Proposed Bill Would Raise Alcohol Content In Beer
Posted April 29, 2005
RALEIGH, N.C. — A proposed bill in the North Carolina General Assembly that would raise the amount of alcohol in beer is drawing reaction from people on both sides of the issue.
The bill, which is gaining support in the Legislature, would raise the alcohol content cap on beer from 6 to 15 percent.
Bar owners say it would enable them to offer specialty beers.
"Triangle here -- especially the Cary area -- is a lot of people from out of the area who are used to getting certain products from where they are from," general manager of Carolina Ale House Jim Aroner said. "It would be nice to offer them here."
Opponents fear stronger beer will attract younger drinkers, especially since the law would require all higher-content beer to be labeled.
"This is what they want," said Rev. Mark Creech of the Christian Action League. "They want these beers of high alcohol content, because you get smashed faster. And that's what they want to do."

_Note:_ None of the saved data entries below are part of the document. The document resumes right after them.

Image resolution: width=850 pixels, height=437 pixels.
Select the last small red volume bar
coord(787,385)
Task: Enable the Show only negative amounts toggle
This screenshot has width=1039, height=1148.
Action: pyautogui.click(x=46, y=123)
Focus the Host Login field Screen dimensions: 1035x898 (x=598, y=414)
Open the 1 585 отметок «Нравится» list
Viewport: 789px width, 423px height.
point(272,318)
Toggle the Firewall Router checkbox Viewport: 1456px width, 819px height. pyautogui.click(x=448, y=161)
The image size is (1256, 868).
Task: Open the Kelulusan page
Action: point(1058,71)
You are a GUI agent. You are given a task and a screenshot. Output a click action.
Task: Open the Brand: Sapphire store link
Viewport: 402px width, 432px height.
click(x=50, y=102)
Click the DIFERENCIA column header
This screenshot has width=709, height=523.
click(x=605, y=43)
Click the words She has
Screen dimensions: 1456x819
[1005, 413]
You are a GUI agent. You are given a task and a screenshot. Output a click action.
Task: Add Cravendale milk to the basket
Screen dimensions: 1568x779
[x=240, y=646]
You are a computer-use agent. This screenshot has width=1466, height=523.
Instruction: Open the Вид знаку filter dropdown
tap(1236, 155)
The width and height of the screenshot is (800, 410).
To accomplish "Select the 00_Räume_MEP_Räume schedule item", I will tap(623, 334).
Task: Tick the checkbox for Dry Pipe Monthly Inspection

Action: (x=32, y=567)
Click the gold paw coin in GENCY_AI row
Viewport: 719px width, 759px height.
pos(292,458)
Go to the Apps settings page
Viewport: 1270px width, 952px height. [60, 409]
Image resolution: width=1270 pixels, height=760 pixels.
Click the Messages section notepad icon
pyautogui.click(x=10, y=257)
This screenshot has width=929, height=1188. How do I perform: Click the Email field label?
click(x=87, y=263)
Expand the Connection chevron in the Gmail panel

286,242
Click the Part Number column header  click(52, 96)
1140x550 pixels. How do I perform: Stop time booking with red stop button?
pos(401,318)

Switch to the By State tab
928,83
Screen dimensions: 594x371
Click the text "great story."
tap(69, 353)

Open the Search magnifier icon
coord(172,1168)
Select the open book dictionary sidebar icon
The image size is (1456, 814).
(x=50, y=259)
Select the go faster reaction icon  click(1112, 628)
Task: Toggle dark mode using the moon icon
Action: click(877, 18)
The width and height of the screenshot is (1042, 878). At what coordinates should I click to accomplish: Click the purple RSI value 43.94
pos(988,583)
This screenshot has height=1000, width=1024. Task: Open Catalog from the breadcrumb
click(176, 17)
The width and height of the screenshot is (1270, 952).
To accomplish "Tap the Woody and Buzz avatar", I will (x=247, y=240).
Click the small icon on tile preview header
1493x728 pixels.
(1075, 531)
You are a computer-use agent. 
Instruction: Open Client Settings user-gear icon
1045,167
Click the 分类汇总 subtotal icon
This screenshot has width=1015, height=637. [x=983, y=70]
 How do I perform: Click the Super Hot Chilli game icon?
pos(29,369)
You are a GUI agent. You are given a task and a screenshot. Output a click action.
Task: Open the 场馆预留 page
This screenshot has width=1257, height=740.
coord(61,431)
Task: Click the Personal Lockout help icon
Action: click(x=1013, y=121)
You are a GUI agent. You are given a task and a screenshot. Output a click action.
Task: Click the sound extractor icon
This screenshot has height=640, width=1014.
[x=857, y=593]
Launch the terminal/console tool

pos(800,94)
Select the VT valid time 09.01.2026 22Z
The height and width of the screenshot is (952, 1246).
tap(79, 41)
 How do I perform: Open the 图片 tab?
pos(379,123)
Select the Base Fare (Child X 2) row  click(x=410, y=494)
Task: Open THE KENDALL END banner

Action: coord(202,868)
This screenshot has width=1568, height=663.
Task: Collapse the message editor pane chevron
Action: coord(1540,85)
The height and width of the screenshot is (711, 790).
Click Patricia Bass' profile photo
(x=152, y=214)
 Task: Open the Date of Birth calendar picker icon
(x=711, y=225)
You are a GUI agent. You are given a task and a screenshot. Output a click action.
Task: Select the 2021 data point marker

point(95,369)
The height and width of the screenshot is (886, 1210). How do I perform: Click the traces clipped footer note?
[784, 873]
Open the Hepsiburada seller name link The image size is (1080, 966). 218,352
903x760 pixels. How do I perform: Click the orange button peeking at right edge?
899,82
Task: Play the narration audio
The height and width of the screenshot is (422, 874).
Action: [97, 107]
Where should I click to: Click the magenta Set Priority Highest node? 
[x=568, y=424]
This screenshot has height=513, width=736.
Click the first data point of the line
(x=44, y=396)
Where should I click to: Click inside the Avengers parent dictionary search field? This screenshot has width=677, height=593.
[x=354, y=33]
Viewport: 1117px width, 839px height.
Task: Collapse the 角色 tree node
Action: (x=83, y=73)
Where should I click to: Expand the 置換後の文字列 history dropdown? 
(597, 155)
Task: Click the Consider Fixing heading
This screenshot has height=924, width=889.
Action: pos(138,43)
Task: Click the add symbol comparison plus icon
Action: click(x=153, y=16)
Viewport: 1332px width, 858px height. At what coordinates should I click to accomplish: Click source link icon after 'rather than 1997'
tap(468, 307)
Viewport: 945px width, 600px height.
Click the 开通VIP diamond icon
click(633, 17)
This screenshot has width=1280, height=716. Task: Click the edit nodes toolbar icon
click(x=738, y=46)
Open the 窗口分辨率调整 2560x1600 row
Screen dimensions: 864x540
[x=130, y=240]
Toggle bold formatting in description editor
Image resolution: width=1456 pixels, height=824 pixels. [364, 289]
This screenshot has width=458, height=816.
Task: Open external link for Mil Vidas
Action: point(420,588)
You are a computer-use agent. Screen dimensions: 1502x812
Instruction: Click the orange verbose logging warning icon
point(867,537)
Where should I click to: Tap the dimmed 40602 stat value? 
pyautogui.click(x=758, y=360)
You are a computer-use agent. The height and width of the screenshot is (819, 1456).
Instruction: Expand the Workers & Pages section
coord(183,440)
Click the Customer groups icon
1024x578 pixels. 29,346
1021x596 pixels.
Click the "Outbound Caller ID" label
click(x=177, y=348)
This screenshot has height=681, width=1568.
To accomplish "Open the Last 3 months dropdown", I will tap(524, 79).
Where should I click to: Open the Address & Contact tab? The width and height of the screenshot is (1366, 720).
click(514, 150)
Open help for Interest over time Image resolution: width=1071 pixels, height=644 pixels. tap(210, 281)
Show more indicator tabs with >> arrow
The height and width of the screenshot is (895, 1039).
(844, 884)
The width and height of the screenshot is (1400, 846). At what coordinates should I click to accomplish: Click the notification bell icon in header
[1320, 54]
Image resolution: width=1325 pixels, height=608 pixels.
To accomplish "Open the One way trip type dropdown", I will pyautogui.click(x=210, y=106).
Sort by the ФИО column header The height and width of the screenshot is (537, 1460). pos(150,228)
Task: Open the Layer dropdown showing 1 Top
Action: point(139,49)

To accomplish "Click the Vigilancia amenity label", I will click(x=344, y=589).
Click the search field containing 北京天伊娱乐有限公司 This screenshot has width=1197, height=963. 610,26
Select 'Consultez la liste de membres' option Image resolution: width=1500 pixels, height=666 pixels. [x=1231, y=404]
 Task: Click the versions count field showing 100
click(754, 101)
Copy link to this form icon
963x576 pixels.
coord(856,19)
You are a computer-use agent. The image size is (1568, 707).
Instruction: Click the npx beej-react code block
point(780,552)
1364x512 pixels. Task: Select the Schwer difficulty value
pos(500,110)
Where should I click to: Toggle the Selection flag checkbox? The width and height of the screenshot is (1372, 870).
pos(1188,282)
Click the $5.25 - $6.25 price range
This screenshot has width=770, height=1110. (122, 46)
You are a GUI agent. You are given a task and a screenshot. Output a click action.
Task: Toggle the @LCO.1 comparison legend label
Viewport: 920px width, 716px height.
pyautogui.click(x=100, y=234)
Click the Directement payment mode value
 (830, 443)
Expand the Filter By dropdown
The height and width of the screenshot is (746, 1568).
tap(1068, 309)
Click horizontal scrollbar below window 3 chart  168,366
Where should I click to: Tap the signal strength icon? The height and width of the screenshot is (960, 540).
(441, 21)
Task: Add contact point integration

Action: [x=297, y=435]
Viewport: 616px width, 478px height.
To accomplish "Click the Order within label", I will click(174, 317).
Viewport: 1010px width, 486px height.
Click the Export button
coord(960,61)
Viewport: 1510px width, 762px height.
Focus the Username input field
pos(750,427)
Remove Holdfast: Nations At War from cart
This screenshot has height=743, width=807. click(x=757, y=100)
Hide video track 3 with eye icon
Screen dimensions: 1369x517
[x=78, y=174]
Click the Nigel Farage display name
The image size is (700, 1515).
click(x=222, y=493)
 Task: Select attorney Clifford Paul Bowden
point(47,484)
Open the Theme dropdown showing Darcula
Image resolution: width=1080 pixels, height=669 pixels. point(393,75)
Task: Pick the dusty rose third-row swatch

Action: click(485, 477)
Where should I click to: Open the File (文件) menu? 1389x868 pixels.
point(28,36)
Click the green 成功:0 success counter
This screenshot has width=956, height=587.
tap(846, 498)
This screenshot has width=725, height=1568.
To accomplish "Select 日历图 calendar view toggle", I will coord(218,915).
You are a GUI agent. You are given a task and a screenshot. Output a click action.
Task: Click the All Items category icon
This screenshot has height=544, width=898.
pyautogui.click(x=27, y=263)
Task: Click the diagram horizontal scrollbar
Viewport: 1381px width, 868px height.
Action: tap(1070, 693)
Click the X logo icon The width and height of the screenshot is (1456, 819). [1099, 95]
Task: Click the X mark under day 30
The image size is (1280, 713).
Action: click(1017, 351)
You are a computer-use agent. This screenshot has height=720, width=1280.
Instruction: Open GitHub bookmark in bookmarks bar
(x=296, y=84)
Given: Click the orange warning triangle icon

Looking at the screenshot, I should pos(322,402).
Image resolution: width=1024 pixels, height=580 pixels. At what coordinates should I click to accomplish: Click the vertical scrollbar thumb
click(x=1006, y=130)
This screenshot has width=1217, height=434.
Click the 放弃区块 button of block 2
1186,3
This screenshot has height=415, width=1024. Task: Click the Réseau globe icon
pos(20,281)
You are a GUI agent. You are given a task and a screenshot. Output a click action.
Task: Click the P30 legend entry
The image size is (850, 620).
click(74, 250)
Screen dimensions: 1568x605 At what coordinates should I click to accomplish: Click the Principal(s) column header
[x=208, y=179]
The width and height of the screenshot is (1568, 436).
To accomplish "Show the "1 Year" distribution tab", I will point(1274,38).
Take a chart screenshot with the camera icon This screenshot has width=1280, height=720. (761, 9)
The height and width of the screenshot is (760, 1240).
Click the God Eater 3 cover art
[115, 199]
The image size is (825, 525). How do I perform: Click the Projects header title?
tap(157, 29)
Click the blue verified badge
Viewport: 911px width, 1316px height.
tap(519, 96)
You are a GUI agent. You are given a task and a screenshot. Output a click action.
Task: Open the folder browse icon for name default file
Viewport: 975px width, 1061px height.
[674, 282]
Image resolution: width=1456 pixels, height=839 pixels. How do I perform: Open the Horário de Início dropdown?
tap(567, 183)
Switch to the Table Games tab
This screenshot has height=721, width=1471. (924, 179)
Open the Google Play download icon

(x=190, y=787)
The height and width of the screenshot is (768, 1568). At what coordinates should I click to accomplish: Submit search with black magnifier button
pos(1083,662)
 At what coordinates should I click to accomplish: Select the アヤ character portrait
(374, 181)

Opponents also say it goes beyond specialty beers. They believe lifting the cap would open the door to stronger malt liquor products and lead to neighborhood blight.
"These potent malt liquors are targeted for Hispanic and black youth," Creech said. "They're largely the drink of the unemployed and the homeless."
Despite argument against the bill, it passed a committee this week. The full House will vote early next week.
North Carolina is one of only a few states that limit the alcohol content in beer to under six percent. The cap dates back to 1935, when North Carolina lifted prohibition. Mill owners were concerned workers would not show up on Mondays if they had access to stronger beers.